Task goal
What lines of the material hold the string "next"? Pull each of them out.

^^^^^^^^^^^^^^^^

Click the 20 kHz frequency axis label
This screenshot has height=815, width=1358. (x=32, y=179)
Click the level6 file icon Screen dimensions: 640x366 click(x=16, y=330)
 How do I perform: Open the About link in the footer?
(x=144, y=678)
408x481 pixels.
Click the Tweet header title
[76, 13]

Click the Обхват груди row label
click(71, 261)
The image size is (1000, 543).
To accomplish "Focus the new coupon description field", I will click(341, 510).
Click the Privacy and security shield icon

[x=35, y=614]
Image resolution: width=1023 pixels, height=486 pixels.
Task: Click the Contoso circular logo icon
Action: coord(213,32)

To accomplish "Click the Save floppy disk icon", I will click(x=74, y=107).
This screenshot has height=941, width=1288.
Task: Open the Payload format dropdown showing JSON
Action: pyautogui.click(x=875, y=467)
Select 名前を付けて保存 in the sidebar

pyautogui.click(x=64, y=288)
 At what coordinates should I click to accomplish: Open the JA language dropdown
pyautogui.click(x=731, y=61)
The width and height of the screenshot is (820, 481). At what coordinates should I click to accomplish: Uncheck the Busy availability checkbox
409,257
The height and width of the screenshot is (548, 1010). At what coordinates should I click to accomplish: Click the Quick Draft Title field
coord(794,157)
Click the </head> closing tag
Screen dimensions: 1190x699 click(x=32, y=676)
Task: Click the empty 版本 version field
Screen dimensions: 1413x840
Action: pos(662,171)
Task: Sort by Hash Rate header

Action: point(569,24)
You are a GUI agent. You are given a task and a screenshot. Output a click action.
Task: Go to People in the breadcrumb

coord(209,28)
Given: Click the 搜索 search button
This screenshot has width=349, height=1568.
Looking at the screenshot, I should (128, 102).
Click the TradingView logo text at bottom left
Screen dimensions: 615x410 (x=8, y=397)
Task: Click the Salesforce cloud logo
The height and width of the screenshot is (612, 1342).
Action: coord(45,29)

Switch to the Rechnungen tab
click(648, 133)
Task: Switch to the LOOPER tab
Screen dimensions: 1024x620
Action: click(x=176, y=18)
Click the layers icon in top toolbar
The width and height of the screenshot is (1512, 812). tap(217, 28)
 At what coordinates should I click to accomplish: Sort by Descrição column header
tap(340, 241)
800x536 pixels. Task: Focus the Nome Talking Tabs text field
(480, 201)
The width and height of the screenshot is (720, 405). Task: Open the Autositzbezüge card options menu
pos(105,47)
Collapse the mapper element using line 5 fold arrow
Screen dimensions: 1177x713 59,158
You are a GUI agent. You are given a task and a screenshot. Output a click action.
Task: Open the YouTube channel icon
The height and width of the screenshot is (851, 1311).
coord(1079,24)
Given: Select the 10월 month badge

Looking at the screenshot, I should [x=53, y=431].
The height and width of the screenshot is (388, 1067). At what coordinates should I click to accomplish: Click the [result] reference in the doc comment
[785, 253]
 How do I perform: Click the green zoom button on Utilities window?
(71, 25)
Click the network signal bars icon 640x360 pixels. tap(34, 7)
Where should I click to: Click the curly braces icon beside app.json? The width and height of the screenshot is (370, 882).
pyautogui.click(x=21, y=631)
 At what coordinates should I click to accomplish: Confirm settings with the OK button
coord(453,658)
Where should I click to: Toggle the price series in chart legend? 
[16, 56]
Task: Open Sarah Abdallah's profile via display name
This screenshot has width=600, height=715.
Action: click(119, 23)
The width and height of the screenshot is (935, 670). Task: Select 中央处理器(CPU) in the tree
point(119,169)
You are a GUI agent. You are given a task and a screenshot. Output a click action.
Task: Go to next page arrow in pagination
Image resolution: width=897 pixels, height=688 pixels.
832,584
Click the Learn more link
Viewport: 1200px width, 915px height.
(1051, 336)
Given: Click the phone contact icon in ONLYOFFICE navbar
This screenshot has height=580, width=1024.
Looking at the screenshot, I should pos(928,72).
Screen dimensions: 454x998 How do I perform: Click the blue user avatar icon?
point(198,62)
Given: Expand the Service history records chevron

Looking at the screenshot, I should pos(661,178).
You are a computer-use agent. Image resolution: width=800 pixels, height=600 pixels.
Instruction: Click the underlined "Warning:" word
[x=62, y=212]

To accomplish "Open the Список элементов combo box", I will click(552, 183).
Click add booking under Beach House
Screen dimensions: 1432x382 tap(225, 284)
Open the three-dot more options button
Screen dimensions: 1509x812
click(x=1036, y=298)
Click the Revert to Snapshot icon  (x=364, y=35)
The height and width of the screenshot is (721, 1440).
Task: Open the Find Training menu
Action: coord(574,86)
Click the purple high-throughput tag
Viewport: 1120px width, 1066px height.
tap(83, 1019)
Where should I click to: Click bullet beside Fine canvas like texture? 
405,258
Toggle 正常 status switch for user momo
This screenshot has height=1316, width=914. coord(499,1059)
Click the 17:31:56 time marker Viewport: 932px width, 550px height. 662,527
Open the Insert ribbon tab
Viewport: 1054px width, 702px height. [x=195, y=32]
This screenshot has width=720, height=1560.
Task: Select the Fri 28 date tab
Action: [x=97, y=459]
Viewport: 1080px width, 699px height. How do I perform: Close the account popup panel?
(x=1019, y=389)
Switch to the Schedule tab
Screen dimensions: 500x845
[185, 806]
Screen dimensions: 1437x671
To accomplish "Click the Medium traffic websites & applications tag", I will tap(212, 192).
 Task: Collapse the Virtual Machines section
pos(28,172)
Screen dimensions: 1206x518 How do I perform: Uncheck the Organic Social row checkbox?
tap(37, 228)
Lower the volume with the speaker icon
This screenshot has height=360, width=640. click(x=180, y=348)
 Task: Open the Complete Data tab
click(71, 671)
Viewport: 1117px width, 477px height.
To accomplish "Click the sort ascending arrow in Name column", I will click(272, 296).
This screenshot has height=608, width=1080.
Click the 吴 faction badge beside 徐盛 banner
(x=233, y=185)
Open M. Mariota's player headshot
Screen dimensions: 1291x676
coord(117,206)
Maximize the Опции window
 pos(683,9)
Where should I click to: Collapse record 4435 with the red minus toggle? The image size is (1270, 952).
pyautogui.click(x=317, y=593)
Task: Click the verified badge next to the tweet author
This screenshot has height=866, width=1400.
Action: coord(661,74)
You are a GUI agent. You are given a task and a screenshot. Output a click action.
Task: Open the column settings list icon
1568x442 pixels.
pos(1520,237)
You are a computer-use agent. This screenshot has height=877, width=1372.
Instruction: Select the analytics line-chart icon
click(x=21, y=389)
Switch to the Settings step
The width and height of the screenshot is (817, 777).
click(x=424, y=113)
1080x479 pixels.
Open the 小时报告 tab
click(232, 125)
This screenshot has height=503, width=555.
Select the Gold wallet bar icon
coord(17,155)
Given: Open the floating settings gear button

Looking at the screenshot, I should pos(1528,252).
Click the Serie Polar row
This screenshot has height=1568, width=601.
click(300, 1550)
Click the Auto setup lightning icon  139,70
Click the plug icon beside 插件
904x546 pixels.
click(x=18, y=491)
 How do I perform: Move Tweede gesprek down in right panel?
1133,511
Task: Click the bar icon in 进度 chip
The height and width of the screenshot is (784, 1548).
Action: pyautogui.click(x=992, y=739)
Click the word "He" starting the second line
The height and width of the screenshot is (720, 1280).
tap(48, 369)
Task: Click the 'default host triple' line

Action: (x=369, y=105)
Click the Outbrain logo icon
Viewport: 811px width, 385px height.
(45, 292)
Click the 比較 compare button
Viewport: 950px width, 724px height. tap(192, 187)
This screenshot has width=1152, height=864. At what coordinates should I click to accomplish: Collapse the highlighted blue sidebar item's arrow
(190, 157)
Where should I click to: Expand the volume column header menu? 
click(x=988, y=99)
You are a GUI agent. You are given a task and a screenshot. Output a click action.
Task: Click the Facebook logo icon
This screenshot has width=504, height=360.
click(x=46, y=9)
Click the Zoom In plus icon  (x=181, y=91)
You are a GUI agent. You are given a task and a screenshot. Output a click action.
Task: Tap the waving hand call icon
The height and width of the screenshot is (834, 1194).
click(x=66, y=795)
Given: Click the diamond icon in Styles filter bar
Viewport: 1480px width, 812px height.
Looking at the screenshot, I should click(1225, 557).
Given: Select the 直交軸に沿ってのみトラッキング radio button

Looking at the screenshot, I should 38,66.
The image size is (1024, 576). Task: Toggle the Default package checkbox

^^^^^^^^^^^^^^^^

Exercise result
Task: Go to next page arrow in pagination
Task: Click the verified badge next to the tweet author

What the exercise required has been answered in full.